I'm trying to influence the randomness of results for model values generated by Z3. As far as I understand, the options for this are very limited: in case of linear arithmetic, the simplex solver does not allow for random results that still satisfy the given constraints. However, there is an option smt.arith.random_initial_value ("use random initial values in the simplex-based procedure for linear arithmetic (default: false)") which I don't seem to get working:
from z3 import *
set_option('smt.arith.random_initial_value',True)
x = Int('x')
y = Int('y')
s = Solver()
s.add( x+y > 0)
s.check()
s.model()
This seems to always produce [y = 0, x = 1] as a result. Even model completion for variables unused in the given constraints seems to produce deterministic results all the time.

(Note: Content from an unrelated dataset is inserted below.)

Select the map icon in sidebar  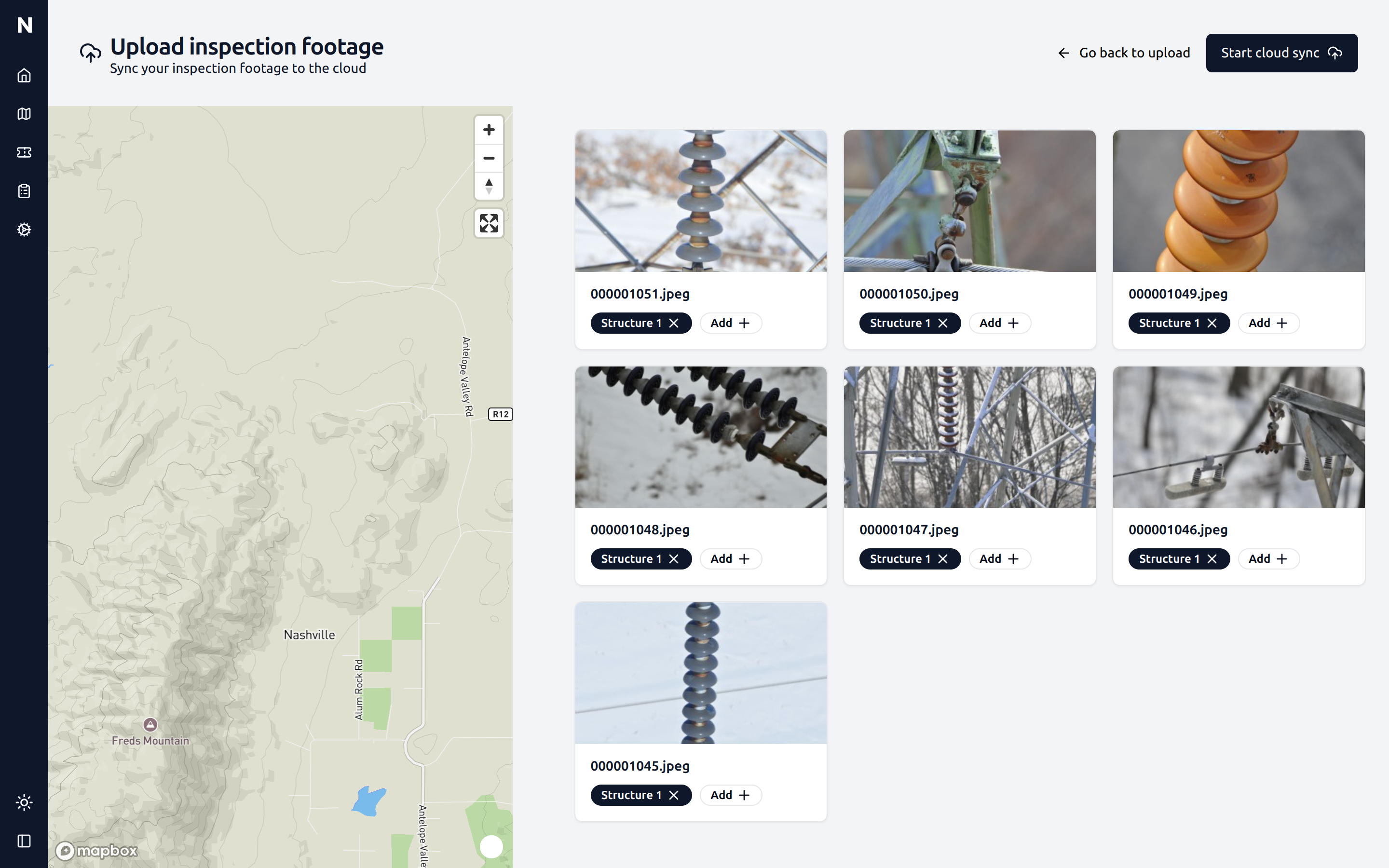(24, 114)
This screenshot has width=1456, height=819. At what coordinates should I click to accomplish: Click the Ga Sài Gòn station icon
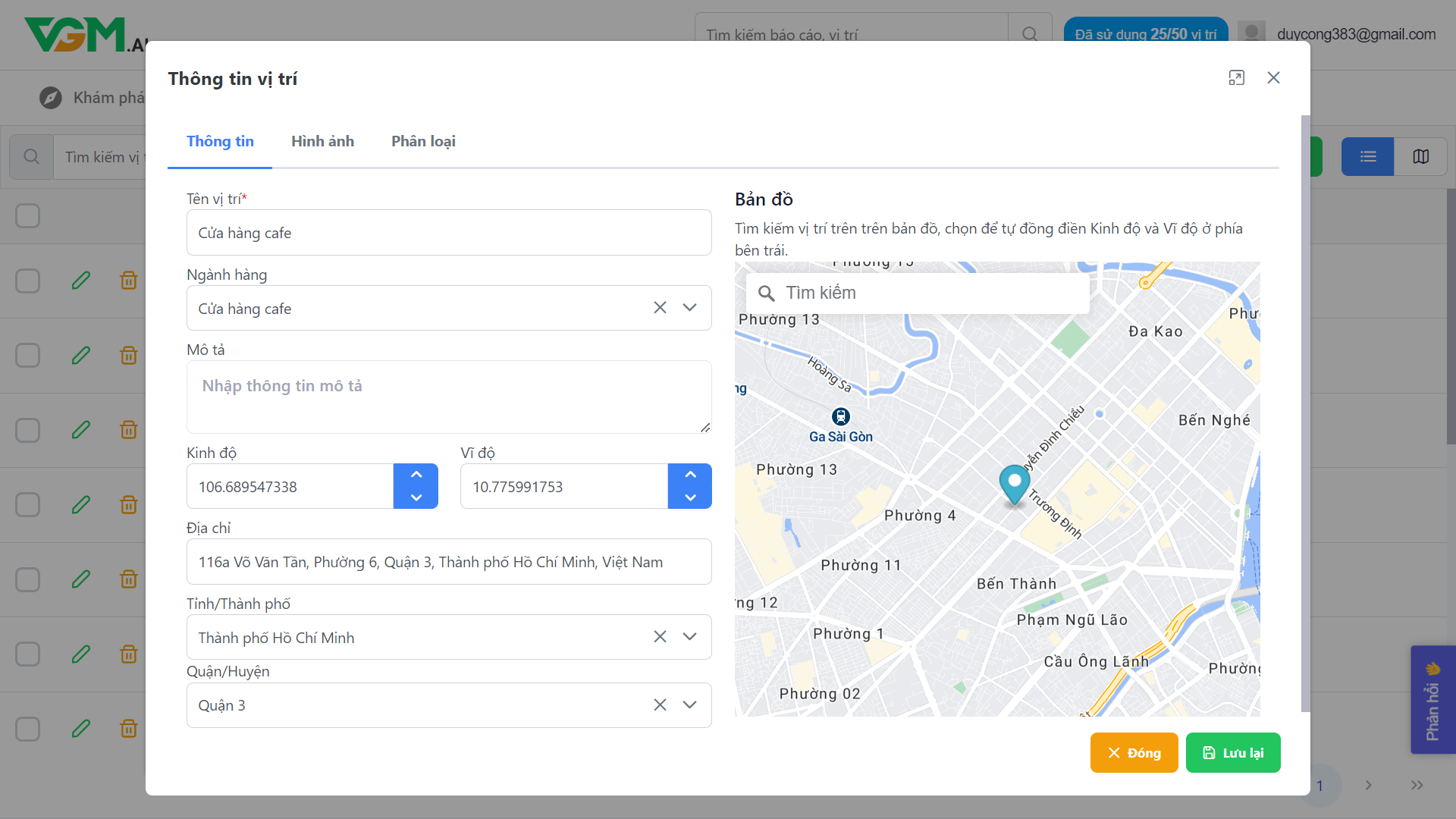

Any ideas or hints about how this option works?
Thanks for catching that! There was indeed a bug that caused the random seed not to be passed through to the arithmetic theory. This is now fixed in the unstable branch (fix here).
This example:
(set-option :smt.arith.random_initial_value true)
(declare-const x Int)
(declare-const y Int)
(assert (> (+ x y) 0))
(check-sat-using (using-params qflra :random_seed 1))
(get-model)
(check-sat-using (using-params qflra :random_seed 2))
(get-model)
(check-sat-using (using-params qflra :random_seed 3))
(get-model)
Now produces three different models:
sat
model
(define-fun y () Int
4294966763)
(define-fun x () Int
4294966337)
)
sat
(model
(define-fun y () Int
216)
(define-fun x () Int
4294966341)
)
sat
(model
(define-fun y () Int
196)
(define-fun x () Int
4294966344)
)
It looks like there may be another place where this option isn't passed through correctly (e.g., when using set-logic instead of calling the qflra tactic directly), we're still looking into that.